Lung Adenocarcinoma Originates from Retrovirus Infection of Proliferating Type 2 Pneumocytes during Pulmonary Post-Natal Development or Tissue Repair
Figure 2
JSRV infection in lambs and adult sheep.
(A) Schematic diagram of the sheep lungs. Experimental inoculations were performed administering JSRV by bronchoscopy directly into the accessory bronchus. Tissue samples (1 for each lamb and 2 for each adult sheep) were collected from eight areas (delimited by red lines dotted lines in the panel) of the right cranial lobe. (B) Graph showing the mean number of JSRV Env+ clusters per animal as detected by immunohistochemistry in four lambs and four adult sheep (error bars indicate ± SD) 10 days post-infection. (C–E) Immunohistochemistry of JSRV Env+ cells in lung sections of adult sheep (C) and lambs (D–E) 10 days post infection.

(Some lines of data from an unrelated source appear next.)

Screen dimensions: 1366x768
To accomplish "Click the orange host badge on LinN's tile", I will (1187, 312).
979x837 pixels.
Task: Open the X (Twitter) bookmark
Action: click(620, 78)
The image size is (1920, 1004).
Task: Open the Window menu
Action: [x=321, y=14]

Env expression (characterized by the intra cytoplasmic dark brown colour) was detected in all experimentally infected lambs but not in adult sheep. (F–I) Phenotype of JSRV infected cells in experimentally infected lambs after 10 day post-infection. Panels F–G show lung sections analyzed by confocal microscopy using antibodies towards SP-C (showed in red) and the JSRV Env (showed in green). Nuclei were stained with DAPI and are shown in blue. Arrows indicate JSRV Env+ cells. Panel H–I show lung sections analyzed by confocal microscopy using antibodies towards CC10 (showed in red) and the JSRV Env (showed in green). Inserts show a larger magnification of the area indicated by the arrows. Scale bars in C = 200 µm; D–E = 100 µm; F–G = 47 µm; H = 30 µm; H = 75 µm.